Write out the entries below in full, exactly as given.

[Saved data entries]

________

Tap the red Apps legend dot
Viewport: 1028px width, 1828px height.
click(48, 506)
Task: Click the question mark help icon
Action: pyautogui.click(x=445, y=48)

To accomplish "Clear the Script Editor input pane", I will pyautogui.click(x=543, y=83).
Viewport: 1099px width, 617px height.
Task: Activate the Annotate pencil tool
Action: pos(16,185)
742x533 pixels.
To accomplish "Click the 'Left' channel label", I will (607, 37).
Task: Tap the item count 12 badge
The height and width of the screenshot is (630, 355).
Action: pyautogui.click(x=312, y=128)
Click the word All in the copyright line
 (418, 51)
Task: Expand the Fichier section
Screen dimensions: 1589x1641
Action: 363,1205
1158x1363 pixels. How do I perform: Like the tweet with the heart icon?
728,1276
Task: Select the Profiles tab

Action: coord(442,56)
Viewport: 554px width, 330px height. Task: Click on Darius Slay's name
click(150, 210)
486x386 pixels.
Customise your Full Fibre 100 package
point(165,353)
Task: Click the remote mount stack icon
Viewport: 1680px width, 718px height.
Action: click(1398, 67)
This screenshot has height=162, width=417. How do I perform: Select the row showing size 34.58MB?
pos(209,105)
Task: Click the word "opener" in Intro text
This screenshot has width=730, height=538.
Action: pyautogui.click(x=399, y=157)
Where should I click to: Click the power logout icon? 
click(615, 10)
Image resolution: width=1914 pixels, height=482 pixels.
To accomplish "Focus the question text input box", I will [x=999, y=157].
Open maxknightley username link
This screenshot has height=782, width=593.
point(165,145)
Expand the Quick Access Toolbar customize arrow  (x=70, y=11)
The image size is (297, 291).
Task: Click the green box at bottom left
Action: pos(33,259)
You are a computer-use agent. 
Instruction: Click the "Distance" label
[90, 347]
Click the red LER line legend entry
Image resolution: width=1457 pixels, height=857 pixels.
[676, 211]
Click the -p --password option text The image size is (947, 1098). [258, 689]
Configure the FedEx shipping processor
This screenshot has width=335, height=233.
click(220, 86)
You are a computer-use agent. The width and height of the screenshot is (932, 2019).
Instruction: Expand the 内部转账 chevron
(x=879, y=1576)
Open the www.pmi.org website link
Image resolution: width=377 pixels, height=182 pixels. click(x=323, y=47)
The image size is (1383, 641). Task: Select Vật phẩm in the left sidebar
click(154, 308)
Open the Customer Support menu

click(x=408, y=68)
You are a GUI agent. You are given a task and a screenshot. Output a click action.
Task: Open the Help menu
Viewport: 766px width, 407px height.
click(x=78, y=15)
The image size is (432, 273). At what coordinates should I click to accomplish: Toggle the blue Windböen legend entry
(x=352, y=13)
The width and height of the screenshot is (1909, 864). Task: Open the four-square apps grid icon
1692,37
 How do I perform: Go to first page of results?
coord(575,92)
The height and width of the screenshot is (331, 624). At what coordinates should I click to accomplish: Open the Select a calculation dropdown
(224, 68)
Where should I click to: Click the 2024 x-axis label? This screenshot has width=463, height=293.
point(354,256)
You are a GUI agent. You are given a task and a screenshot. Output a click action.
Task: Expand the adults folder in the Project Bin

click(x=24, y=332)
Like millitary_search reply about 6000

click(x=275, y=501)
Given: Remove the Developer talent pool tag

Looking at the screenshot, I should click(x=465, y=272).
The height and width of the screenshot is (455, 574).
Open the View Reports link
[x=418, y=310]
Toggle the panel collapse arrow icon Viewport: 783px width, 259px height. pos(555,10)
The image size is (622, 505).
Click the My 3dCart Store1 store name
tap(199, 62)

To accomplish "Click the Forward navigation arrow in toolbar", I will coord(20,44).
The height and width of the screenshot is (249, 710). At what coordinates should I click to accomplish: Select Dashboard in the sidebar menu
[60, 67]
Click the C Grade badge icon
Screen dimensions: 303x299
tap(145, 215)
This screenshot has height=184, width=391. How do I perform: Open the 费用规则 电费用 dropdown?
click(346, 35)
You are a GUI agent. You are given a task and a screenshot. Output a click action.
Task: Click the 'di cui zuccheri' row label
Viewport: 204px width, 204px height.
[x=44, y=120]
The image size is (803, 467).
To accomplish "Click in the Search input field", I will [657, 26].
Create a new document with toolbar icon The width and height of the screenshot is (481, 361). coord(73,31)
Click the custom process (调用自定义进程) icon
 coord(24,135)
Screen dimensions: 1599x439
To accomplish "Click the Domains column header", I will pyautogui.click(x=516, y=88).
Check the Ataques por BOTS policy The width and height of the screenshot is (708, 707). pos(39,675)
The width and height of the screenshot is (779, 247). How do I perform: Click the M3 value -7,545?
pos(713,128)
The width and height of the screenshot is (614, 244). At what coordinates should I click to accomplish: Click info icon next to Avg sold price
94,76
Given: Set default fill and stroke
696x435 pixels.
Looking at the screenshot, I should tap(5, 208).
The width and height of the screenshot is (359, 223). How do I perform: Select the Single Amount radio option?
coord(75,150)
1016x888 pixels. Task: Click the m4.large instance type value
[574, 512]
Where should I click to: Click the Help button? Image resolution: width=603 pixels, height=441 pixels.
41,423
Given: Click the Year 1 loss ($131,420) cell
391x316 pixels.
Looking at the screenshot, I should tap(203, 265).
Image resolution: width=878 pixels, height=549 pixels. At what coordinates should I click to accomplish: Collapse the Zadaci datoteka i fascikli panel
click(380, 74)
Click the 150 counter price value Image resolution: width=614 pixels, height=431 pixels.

________

* _Reply_
Tap the red Apps legend dot
Viewport: 1028px width, 1828px height.
click(48, 506)
Task: Click the question mark help icon
Action: pyautogui.click(x=445, y=48)

To accomplish "Clear the Script Editor input pane", I will pyautogui.click(x=543, y=83).
Viewport: 1099px width, 617px height.
Task: Activate the Annotate pencil tool
Action: pos(16,185)
742x533 pixels.
To accomplish "Click the 'Left' channel label", I will (607, 37).
Task: Tap the item count 12 badge
The height and width of the screenshot is (630, 355).
Action: pyautogui.click(x=312, y=128)
Click the word All in the copyright line
 (418, 51)
Task: Expand the Fichier section
Screen dimensions: 1589x1641
Action: 363,1205
1158x1363 pixels. How do I perform: Like the tweet with the heart icon?
728,1276
Task: Select the Profiles tab

Action: coord(442,56)
Viewport: 554px width, 330px height. Task: Click on Darius Slay's name
click(150, 210)
486x386 pixels.
Customise your Full Fibre 100 package
point(165,353)
Task: Click the remote mount stack icon
Viewport: 1680px width, 718px height.
Action: click(1398, 67)
This screenshot has height=162, width=417. How do I perform: Select the row showing size 34.58MB?
pos(209,105)
Task: Click the word "opener" in Intro text
This screenshot has width=730, height=538.
Action: pyautogui.click(x=399, y=157)
Where should I click to: Click the power logout icon? 
click(615, 10)
Image resolution: width=1914 pixels, height=482 pixels.
To accomplish "Focus the question text input box", I will [x=999, y=157].
Open maxknightley username link
This screenshot has height=782, width=593.
point(165,145)
Expand the Quick Access Toolbar customize arrow  (x=70, y=11)
The image size is (297, 291).
Task: Click the green box at bottom left
Action: pos(33,259)
You are a computer-use agent. 
Instruction: Click the "Distance" label
[90, 347]
Click the red LER line legend entry
Image resolution: width=1457 pixels, height=857 pixels.
[676, 211]
Click the -p --password option text The image size is (947, 1098). [258, 689]
Configure the FedEx shipping processor
This screenshot has width=335, height=233.
click(220, 86)
You are a computer-use agent. The width and height of the screenshot is (932, 2019).
Instruction: Expand the 内部转账 chevron
(x=879, y=1576)
Open the www.pmi.org website link
Image resolution: width=377 pixels, height=182 pixels. click(x=323, y=47)
The image size is (1383, 641). Task: Select Vật phẩm in the left sidebar
click(154, 308)
Open the Customer Support menu

click(x=408, y=68)
You are a GUI agent. You are given a task and a screenshot. Output a click action.
Task: Open the Help menu
Viewport: 766px width, 407px height.
click(x=78, y=15)
The image size is (432, 273). At what coordinates should I click to accomplish: Toggle the blue Windböen legend entry
(x=352, y=13)
The width and height of the screenshot is (1909, 864). Task: Open the four-square apps grid icon
1692,37
 How do I perform: Go to first page of results?
coord(575,92)
The height and width of the screenshot is (331, 624). At what coordinates should I click to accomplish: Open the Select a calculation dropdown
(224, 68)
Where should I click to: Click the 2024 x-axis label? This screenshot has width=463, height=293.
point(354,256)
You are a GUI agent. You are given a task and a screenshot. Output a click action.
Task: Expand the adults folder in the Project Bin

click(x=24, y=332)
Like millitary_search reply about 6000

click(x=275, y=501)
Given: Remove the Developer talent pool tag

Looking at the screenshot, I should click(x=465, y=272).
The height and width of the screenshot is (455, 574).
Open the View Reports link
[x=418, y=310]
Toggle the panel collapse arrow icon Viewport: 783px width, 259px height. pos(555,10)
The image size is (622, 505).
Click the My 3dCart Store1 store name
tap(199, 62)

To accomplish "Click the Forward navigation arrow in toolbar", I will coord(20,44).
The height and width of the screenshot is (249, 710). At what coordinates should I click to accomplish: Select Dashboard in the sidebar menu
[60, 67]
Click the C Grade badge icon
Screen dimensions: 303x299
tap(145, 215)
This screenshot has height=184, width=391. How do I perform: Open the 费用规则 电费用 dropdown?
click(346, 35)
You are a GUI agent. You are given a task and a screenshot. Output a click action.
Task: Click the 'di cui zuccheri' row label
Viewport: 204px width, 204px height.
[x=44, y=120]
The image size is (803, 467).
To accomplish "Click in the Search input field", I will [657, 26].
Create a new document with toolbar icon The width and height of the screenshot is (481, 361). coord(73,31)
Click the custom process (调用自定义进程) icon
 coord(24,135)
Screen dimensions: 1599x439
To accomplish "Click the Domains column header", I will pyautogui.click(x=516, y=88).
Check the Ataques por BOTS policy The width and height of the screenshot is (708, 707). pos(39,675)
The width and height of the screenshot is (779, 247). How do I perform: Click the M3 value -7,545?
pos(713,128)
The width and height of the screenshot is (614, 244). At what coordinates should I click to accomplish: Click info icon next to Avg sold price
94,76
Given: Set default fill and stroke
696x435 pixels.
Looking at the screenshot, I should tap(5, 208).
The width and height of the screenshot is (359, 223). How do I perform: Select the Single Amount radio option?
coord(75,150)
1016x888 pixels. Task: Click the m4.large instance type value
[574, 512]
Where should I click to: Click the Help button? Image resolution: width=603 pixels, height=441 pixels.
41,423
Given: Click the Year 1 loss ($131,420) cell
391x316 pixels.
Looking at the screenshot, I should tap(203, 265).
Image resolution: width=878 pixels, height=549 pixels. At what coordinates should I click to accomplish: Collapse the Zadaci datoteka i fascikli panel
click(380, 74)
Click the 150 counter price value Image resolution: width=614 pixels, height=431 pixels.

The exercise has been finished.